Microservice Design Patterns - Master Data Management
Master data management (MDM) is a design pattern for data distribution between micro services. Concept is pretty simple in theory. You create a micro service specifically to serve the whole data of your application. All data are stored under that micro service storages and served via one way or another. Other micro services either pull data from MDM service or MDM service pushes the data to those micro services in caches or temporary tables.
There are two options to access data from an MDM service:
- Request/Response based: Any micro service access to MDM via its API when they need the data.
- Pull based: All micro services periodically pull latest data from MDM. Much like using a stream, micro services asks the missing data starting from a given timeframe and get the difference. They generally store those data in their temp tables or disk caches.
- Push based: When a change happens in MDM, it sends an event and all subscribed micro services stores those changes in their temp tables or disk caches.
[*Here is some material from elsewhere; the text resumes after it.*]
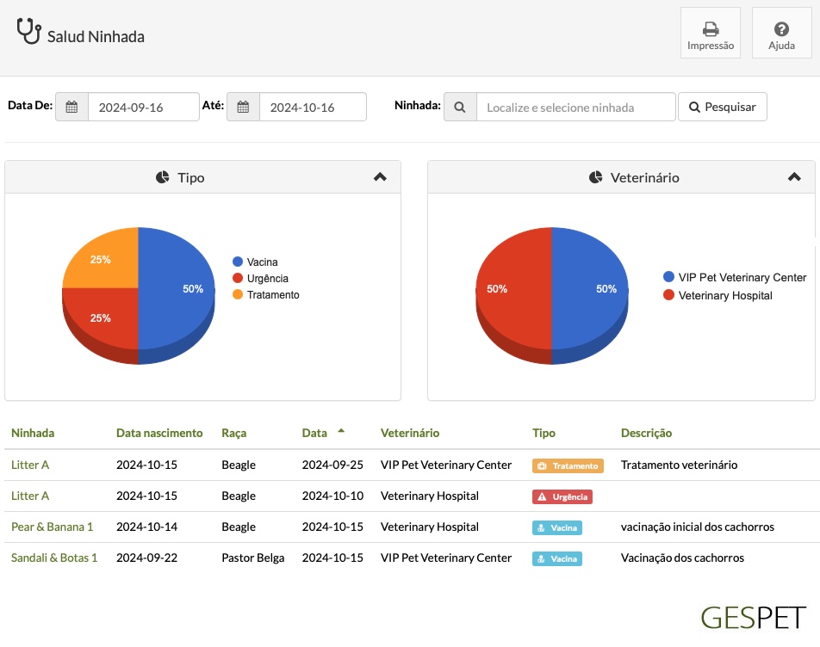Click the Veterinário pie chart icon
Image resolution: width=820 pixels, height=647 pixels.
pos(596,177)
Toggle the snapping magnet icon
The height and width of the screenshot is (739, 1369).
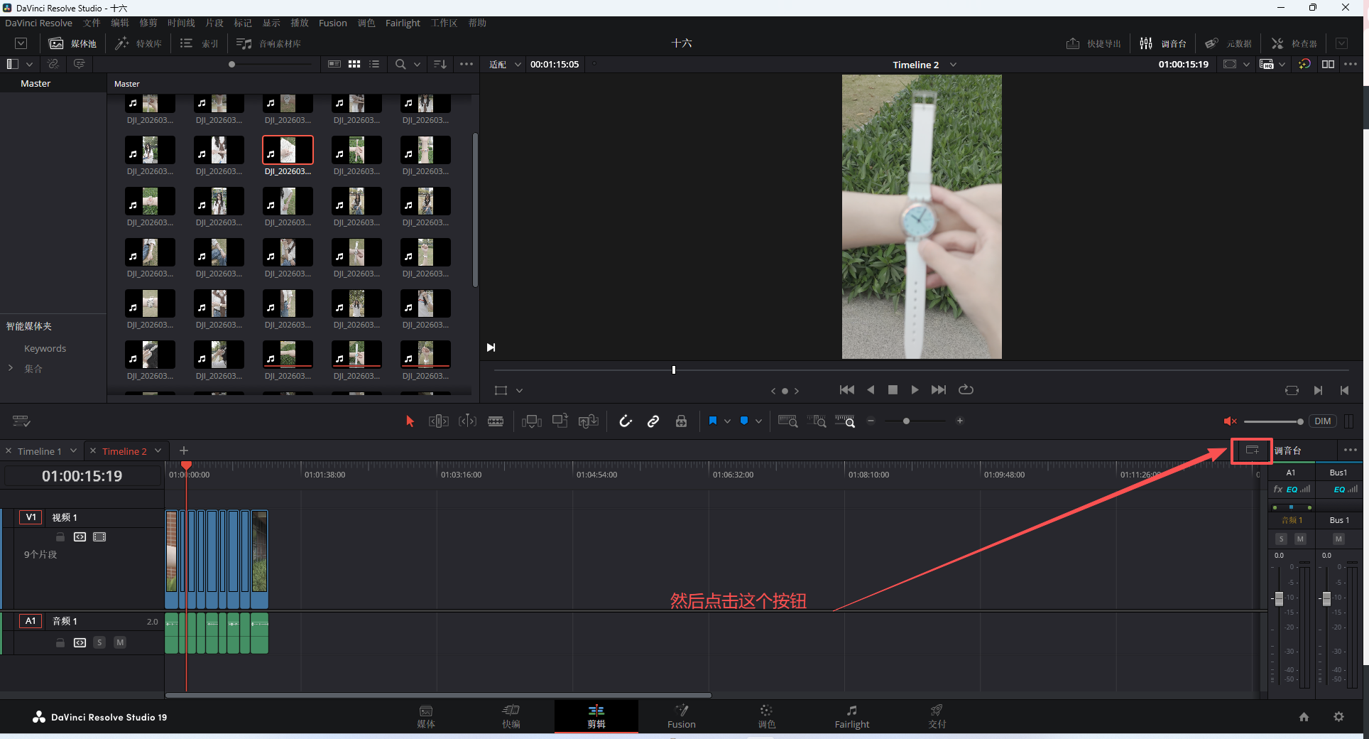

First option puts a huge load to MDM service. How are you going to scale that service? Suppose that on average your micro services get 1000 request per second that may mean your MDM service may get 1000x # of micro services request / second. Is this even scalable?
Second option means your micro services never uses real time data. It depends on the period of your pull call but if every micro service pulls data every 5 minutes, you will always be 5 minutes late than actual data. Add network failures and possible outages to the services and at the end you will have unsynced micro services all around your application.
Third option seems reasonable unless you disregard network problems and downtimes. Those are real things that impacts even retrieval from micro services. At some point you will start losing data and this will create inconsistencies between micro services.
Second and third option also results to use a lot of caching and/or temporary tables to store the same amount of MDM data on the micro services. Then what is the purpose of the MDM anyway?
What does it bring:
- Unified data store and access
- Easy to implement frontend/backoffice applications. Just connect to a single service and manage all the data you need
- Prevents data duplication
- May help reduction of storage and database costs
What do we lose:
- Single point of failure. If that service fails, all services fail.
- Completely disregards single responsibility principle. You put all your eggs to the same bucket.
- Data synchronisation issues. No matter what you do (pull based or push based), services will be out of sync at some point which may cause serious issues.
- May degrade performance when used with request/response based approach
As you can see, I am not a big fun of MDM pattern in micro services. They are hard to maintain and most of the time, they are messed up and causes more trouble than their benefits. I think it is a poor man’s choice when you can’t implement a good discovery mechanism and a unified API between micro services. It is not a bad thing to give more responsibility to your micro services and handle only the required data in required micro services.